Treading gently in his brown leather sandals, the priest led us into the courtyard where he opened the door to a central shrine. Inside is a print of Jambhoji’s left foot, embedded in stone. The priest stroked it softly. Every morning they wash it, he said, which is why it is fading away.
The Queen of Lalasar once came here, he told us. She was looking to become pregnant. After drinking water from this imprint of Jambhoji’s foot she conceived a baby boy and paid for the building of the temple in gratitude.
The story of the Queen of Lalasar and her yearning for a baby is told differently in the temple at Lalasar. She went there, prayed to Jambhoji, and promised to pay for the creation of a pond if her wish for a child was granted. When the baby was born she forgot her promise. At thirteen her young son died. Taking this as judgment for not having fulfilled her pledge, the queen sold all her belongings and donated the proceeds to the temple. They were used to build a pond.
Two different stories. ‘Which one is true? I asked the young priest at Lohawat.
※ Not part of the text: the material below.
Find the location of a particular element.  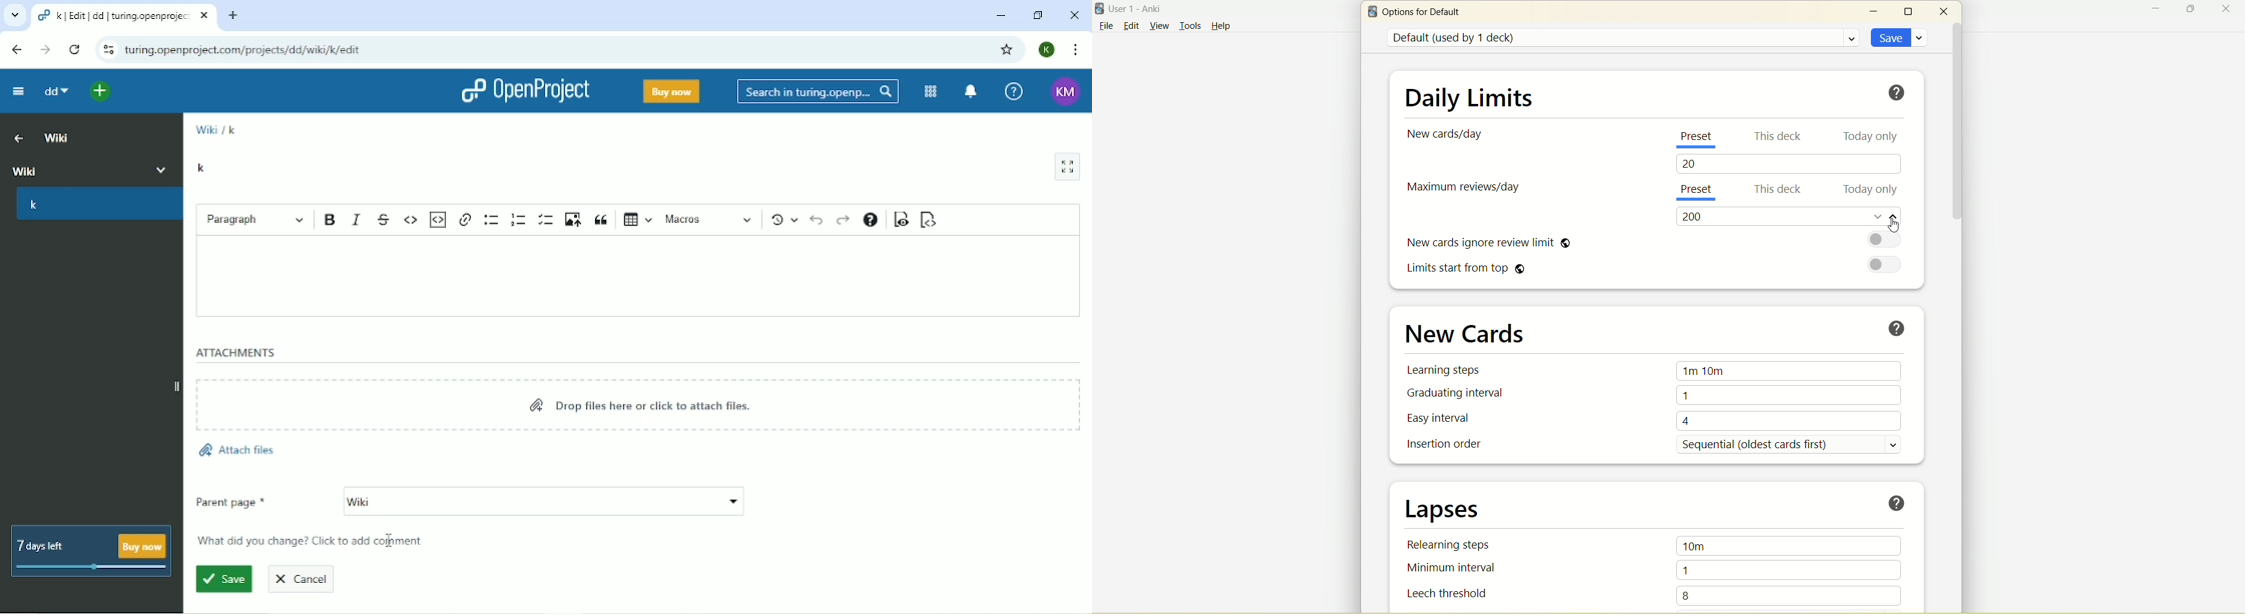

close tab is located at coordinates (206, 18).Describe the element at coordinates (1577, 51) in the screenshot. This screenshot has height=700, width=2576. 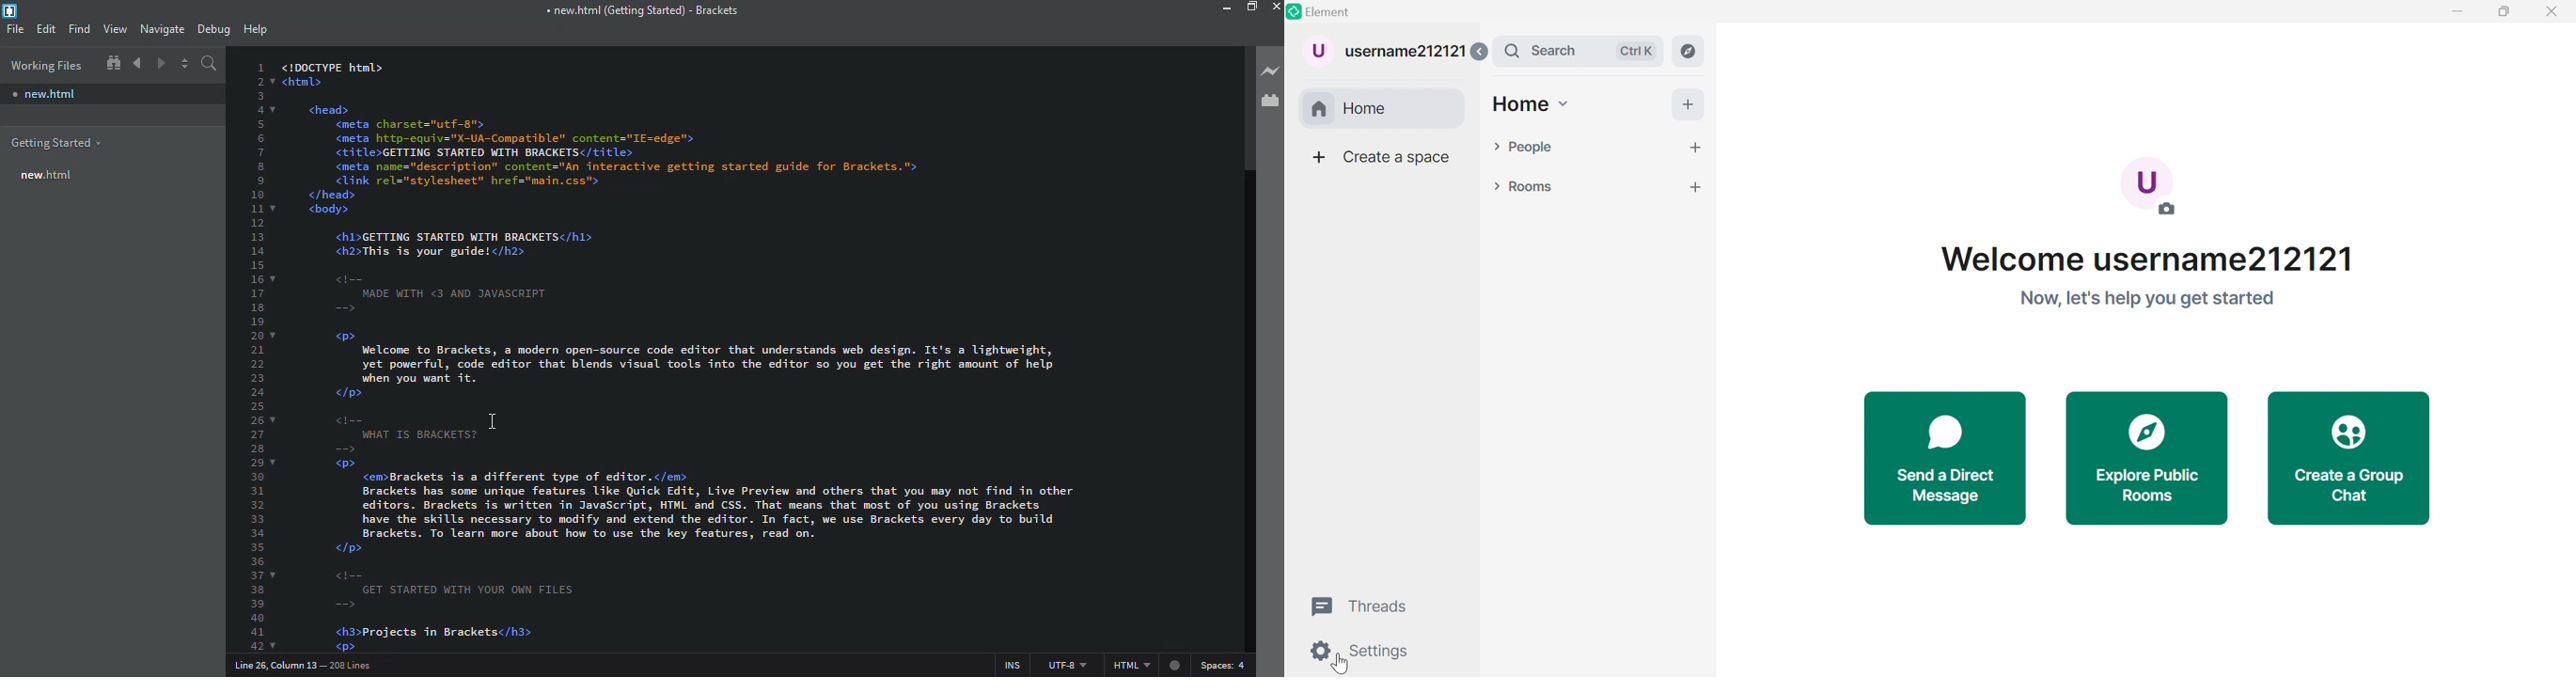
I see `Search bar` at that location.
‘I believe this one,’ he said.
(And indeed both could be true: the Queen drank from Jambhoji’s footprint at Lohawat, and honoured her promise to fund a new temple there, but forgot her pledge elsewhere that she would build a pond. She had spoken falsely. Her action had consequences.)
What is the young priest’s message for the world?
He thought for a while. ‘Follow Jambhoji’s teachings,’ he said. ‘Do so for generation after generation, and the world will be a beautiful place to live.’